This article by Barbara Meyers is from the January 2021 edition of Nink, the monthly newsletter of Novelists, Inc. (NINC). Nink, which is packed each month with informative articles for career novelists, is a benefit of NINC membership.
Not following compliance guidelines can lead to liability. Likewise, if you have a published policy but don’t follow it, someone could make claims against you for deceptive or unfair trade practices. Plus, those who view your website may be more comfortable knowing there’s a policy that spells out exactly what information you collect during their visit and how it’s used.
While most states have no laws regarding website policies, California and Vermont have been more aggressive in increasing privacy protections. The California Consumer Privacy Act (CCPA), took effect Jan. 1, 2020, and focuses on how businesses collect and use Californians’ data. Even if you are not a California resident, your website is accessible to those who are. CCPA is meant to address website operators selling data directly by using lead generation companies and direct marketers, or by sharing personal data with ad networks through cookies without disclosure. Violations fall under California Unfair Competition Law and can incur a penalty of $2,500 per violation.
Vermont recently signed into law legislation (Senate Bill 110) to address a number of issues related to data privacy and consumer protection, such as expanding the definition of personally identifiable information (PII) for purposes of data breach notification requirements for data collectors. Under the Vermont Security Breach Notice Act, data collectors are required, in certain instances, to report data breaches of PII.
The General Data Protection Regulation (GDPR) in Europe takes these rules a step further, requiring consent prior to data collection.
- Collect information for a newsletter, giveaway or any kind of an opt-in where you give a freebie in exchange for their email—you should definitely make visitors aware of how you plan to use their personal information.
A policy missing any of those key elements will fail to protect the business owner. Further, Lyons said, “The risk of not having a properly drafted policy is tremendous. Facebook has had billions of dollars of fines levied against it for failing to have one component of their policy adequately drafted and followed. It is essential that all of the elements be precisely addressed by someone who understands each facet and how to ensure compliance.”
Attorney Philip Nicolosi points out that often failure to write a proper policy stems from website operators not understanding the definition of personal data. For example:
- In California, under the CCPA, an IP address is specifically considered an item of personal data on a stand-alone basis. Cookies use unique identifiers to identify a device in connection to its IP address. Uninformed website operators may incorrectly define and then not disclose what is actually collected and shared.
- The use of email marketing services such as Mailchimp gives these third parties access to personal data, such as an email address. In theory, using third parties to operate the website or for marketing purposes that have access to personal data in any capacity should be disclosed regardless of how such parties are using data.

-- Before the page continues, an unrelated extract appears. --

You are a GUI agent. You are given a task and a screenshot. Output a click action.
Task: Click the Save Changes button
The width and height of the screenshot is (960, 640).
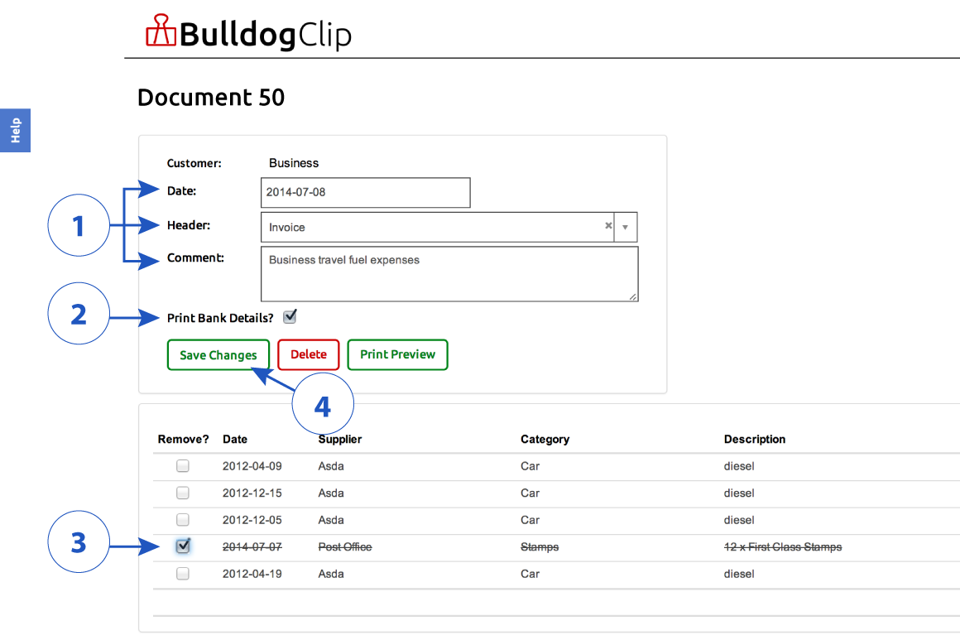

The issue of data collection and disclosure is primarily all about controlling unauthorized selling and/or sharing of personal data without notification. The FTC Act controls data collection disclosure through restricting "deceptive practices." Not disclosing how an individual's personal identifying information is shared with third parties is deceptive.
How to create your policy
Keep in mind, however, the free sites may offer no support or any way to get your questions answered. A good policy includes several requirements regarding the setup for your website, for example Secure Sockets Layer (SSL), so it can be worth it to have someone to go to for assistance when you need it. SSL is a secure protocol developed for sending information securely over the internet. When you are asked to "log in" on a website, the resulting page is usually secured by SSL. If a web address starts with "https," the "s" after the "http" indicates the website is secure.
No matter if you do it yourself or get an expert to help with your policy, make sure your policy is written in easy-to-understand language. Lyons says she sees a lot of policies written in “impossible-to-understand legalese, filled with legal jargon and old English wording. Having clarity with all legal documents is empowering for an entrepreneur and will foster confidence and peace of mind.”